> [Task brief] Return every one of the following records unchanged, reproducing each line as it appears.
** START OF Data listing **
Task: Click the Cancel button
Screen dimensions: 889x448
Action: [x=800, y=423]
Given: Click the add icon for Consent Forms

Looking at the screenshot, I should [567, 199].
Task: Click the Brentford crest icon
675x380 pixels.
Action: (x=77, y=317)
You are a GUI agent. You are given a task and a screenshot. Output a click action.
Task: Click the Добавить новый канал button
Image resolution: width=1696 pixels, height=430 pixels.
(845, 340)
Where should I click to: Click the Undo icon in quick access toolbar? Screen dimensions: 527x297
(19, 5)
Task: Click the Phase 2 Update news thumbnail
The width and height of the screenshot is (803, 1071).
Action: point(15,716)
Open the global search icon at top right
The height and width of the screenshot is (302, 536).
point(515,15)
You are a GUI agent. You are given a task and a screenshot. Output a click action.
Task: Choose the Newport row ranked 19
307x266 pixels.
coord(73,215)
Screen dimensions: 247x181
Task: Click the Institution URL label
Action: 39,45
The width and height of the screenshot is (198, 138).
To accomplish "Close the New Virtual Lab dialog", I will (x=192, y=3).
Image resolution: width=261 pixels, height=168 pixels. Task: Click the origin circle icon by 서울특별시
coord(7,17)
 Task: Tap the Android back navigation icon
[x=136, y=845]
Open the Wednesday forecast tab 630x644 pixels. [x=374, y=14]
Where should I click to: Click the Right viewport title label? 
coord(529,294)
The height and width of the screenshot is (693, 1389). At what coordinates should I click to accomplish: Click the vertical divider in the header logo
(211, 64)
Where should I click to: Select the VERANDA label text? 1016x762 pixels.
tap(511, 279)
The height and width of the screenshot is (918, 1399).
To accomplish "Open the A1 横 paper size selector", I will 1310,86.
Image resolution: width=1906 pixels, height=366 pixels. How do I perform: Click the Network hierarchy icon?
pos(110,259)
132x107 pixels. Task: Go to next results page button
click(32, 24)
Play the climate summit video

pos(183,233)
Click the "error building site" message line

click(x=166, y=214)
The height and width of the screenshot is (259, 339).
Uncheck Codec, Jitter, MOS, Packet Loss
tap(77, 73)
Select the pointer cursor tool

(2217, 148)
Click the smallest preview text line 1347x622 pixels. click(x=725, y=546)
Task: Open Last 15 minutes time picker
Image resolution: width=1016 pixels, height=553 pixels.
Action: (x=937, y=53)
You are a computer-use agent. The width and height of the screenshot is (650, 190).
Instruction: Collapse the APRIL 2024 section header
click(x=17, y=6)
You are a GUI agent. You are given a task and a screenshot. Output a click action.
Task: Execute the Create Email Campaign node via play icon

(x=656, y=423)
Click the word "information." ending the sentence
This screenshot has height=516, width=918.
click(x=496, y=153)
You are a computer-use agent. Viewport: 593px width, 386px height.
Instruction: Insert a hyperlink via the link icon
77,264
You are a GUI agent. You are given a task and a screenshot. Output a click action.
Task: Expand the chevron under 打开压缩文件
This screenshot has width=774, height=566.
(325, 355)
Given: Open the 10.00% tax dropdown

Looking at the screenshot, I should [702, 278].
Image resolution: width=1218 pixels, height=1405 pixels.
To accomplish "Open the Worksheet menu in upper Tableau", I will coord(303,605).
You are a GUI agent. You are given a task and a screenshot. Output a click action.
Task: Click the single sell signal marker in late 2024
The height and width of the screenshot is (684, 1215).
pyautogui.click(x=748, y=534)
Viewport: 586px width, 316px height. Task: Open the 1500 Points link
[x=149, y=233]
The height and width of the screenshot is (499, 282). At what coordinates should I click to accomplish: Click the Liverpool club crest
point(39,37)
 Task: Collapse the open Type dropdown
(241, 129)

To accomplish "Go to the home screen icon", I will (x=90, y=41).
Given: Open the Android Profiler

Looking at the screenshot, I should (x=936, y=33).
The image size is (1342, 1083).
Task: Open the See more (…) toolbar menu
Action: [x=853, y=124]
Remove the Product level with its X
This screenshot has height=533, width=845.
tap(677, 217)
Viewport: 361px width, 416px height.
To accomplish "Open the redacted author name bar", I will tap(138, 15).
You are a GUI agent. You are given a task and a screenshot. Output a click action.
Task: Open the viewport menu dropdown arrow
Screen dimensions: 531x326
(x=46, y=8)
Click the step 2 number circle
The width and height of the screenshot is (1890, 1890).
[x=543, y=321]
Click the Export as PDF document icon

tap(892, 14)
** END OF Data listing **
> [Output]
Task: Click the Cancel button
Screen dimensions: 889x448
Action: [x=800, y=423]
Given: Click the add icon for Consent Forms

Looking at the screenshot, I should [567, 199].
Task: Click the Brentford crest icon
675x380 pixels.
Action: (x=77, y=317)
You are a GUI agent. You are given a task and a screenshot. Output a click action.
Task: Click the Добавить новый канал button
Image resolution: width=1696 pixels, height=430 pixels.
(845, 340)
Where should I click to: Click the Undo icon in quick access toolbar? Screen dimensions: 527x297
(19, 5)
Task: Click the Phase 2 Update news thumbnail
The width and height of the screenshot is (803, 1071).
Action: point(15,716)
Open the global search icon at top right
The height and width of the screenshot is (302, 536).
point(515,15)
You are a GUI agent. You are given a task and a screenshot. Output a click action.
Task: Choose the Newport row ranked 19
307x266 pixels.
coord(73,215)
Screen dimensions: 247x181
Task: Click the Institution URL label
Action: 39,45
The width and height of the screenshot is (198, 138).
To accomplish "Close the New Virtual Lab dialog", I will (x=192, y=3).
Image resolution: width=261 pixels, height=168 pixels. Task: Click the origin circle icon by 서울특별시
coord(7,17)
 Task: Tap the Android back navigation icon
[x=136, y=845]
Open the Wednesday forecast tab 630x644 pixels. [x=374, y=14]
Where should I click to: Click the Right viewport title label? 
coord(529,294)
The height and width of the screenshot is (693, 1389). At what coordinates should I click to accomplish: Click the vertical divider in the header logo
(211, 64)
Where should I click to: Select the VERANDA label text? 1016x762 pixels.
tap(511, 279)
The height and width of the screenshot is (918, 1399).
To accomplish "Open the A1 横 paper size selector", I will 1310,86.
Image resolution: width=1906 pixels, height=366 pixels. How do I perform: Click the Network hierarchy icon?
pos(110,259)
132x107 pixels. Task: Go to next results page button
click(32, 24)
Play the climate summit video

pos(183,233)
Click the "error building site" message line

click(x=166, y=214)
The height and width of the screenshot is (259, 339).
Uncheck Codec, Jitter, MOS, Packet Loss
tap(77, 73)
Select the pointer cursor tool

(2217, 148)
Click the smallest preview text line 1347x622 pixels. click(x=725, y=546)
Task: Open Last 15 minutes time picker
Image resolution: width=1016 pixels, height=553 pixels.
Action: (x=937, y=53)
You are a computer-use agent. The width and height of the screenshot is (650, 190).
Instruction: Collapse the APRIL 2024 section header
click(x=17, y=6)
You are a GUI agent. You are given a task and a screenshot. Output a click action.
Task: Execute the Create Email Campaign node via play icon

(x=656, y=423)
Click the word "information." ending the sentence
This screenshot has height=516, width=918.
click(x=496, y=153)
You are a computer-use agent. Viewport: 593px width, 386px height.
Instruction: Insert a hyperlink via the link icon
77,264
You are a GUI agent. You are given a task and a screenshot. Output a click action.
Task: Expand the chevron under 打开压缩文件
This screenshot has width=774, height=566.
(325, 355)
Given: Open the 10.00% tax dropdown

Looking at the screenshot, I should [702, 278].
Image resolution: width=1218 pixels, height=1405 pixels.
To accomplish "Open the Worksheet menu in upper Tableau", I will coord(303,605).
You are a GUI agent. You are given a task and a screenshot. Output a click action.
Task: Click the single sell signal marker in late 2024
The height and width of the screenshot is (684, 1215).
pyautogui.click(x=748, y=534)
Viewport: 586px width, 316px height. Task: Open the 1500 Points link
[x=149, y=233]
The height and width of the screenshot is (499, 282). At what coordinates should I click to accomplish: Click the Liverpool club crest
point(39,37)
 Task: Collapse the open Type dropdown
(241, 129)

To accomplish "Go to the home screen icon", I will (x=90, y=41).
Given: Open the Android Profiler

Looking at the screenshot, I should (x=936, y=33).
The image size is (1342, 1083).
Task: Open the See more (…) toolbar menu
Action: [x=853, y=124]
Remove the Product level with its X
This screenshot has height=533, width=845.
tap(677, 217)
Viewport: 361px width, 416px height.
To accomplish "Open the redacted author name bar", I will tap(138, 15).
You are a GUI agent. You are given a task and a screenshot. Output a click action.
Task: Open the viewport menu dropdown arrow
Screen dimensions: 531x326
(x=46, y=8)
Click the step 2 number circle
The width and height of the screenshot is (1890, 1890).
[x=543, y=321]
Click the Export as PDF document icon

tap(892, 14)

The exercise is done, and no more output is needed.